The Visual Arts Program prepares students for future careers in the arts with an interdisciplinary spirit and a global perspective. Uniquely located within a community of architects, preservationists and historians, the Visual Arts Program plays an active role in bridging the disciplines of the School.  The Visual Arts Faculty consists of active artists who share their experiences with students through lively and challenging discussions and critiques. Media explorations are encouraged throughout the program and culminate in the creation of a body of work that reflects the individual students' interests.  Balancing craft and conceptual agility, new and traditional media, the Visual Arts program positions graduates to engage in an increasingly interdisciplinary world.

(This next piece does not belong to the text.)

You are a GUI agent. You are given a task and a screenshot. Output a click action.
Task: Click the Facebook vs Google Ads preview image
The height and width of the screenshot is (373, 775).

To fit the students educational and career goals, Roger Williams University offers two degree tracks for visual artists—the Bachelor of Arts or the Bachelor of Fine Arts. The interdisciplinary nature of the program situated within a strong liberal arts curriculum provides a model of study that allows students to explore multiple areas of interest that then informs their creative work.  Our strength is the amount of attention given to each individual student-artist as they develop through the program, preparing them for a future in the arts by cultivating technical proficiency in a number of media, conceptual understanding through ongoing criticism, dialogue and understanding of the cultural context in which they are working.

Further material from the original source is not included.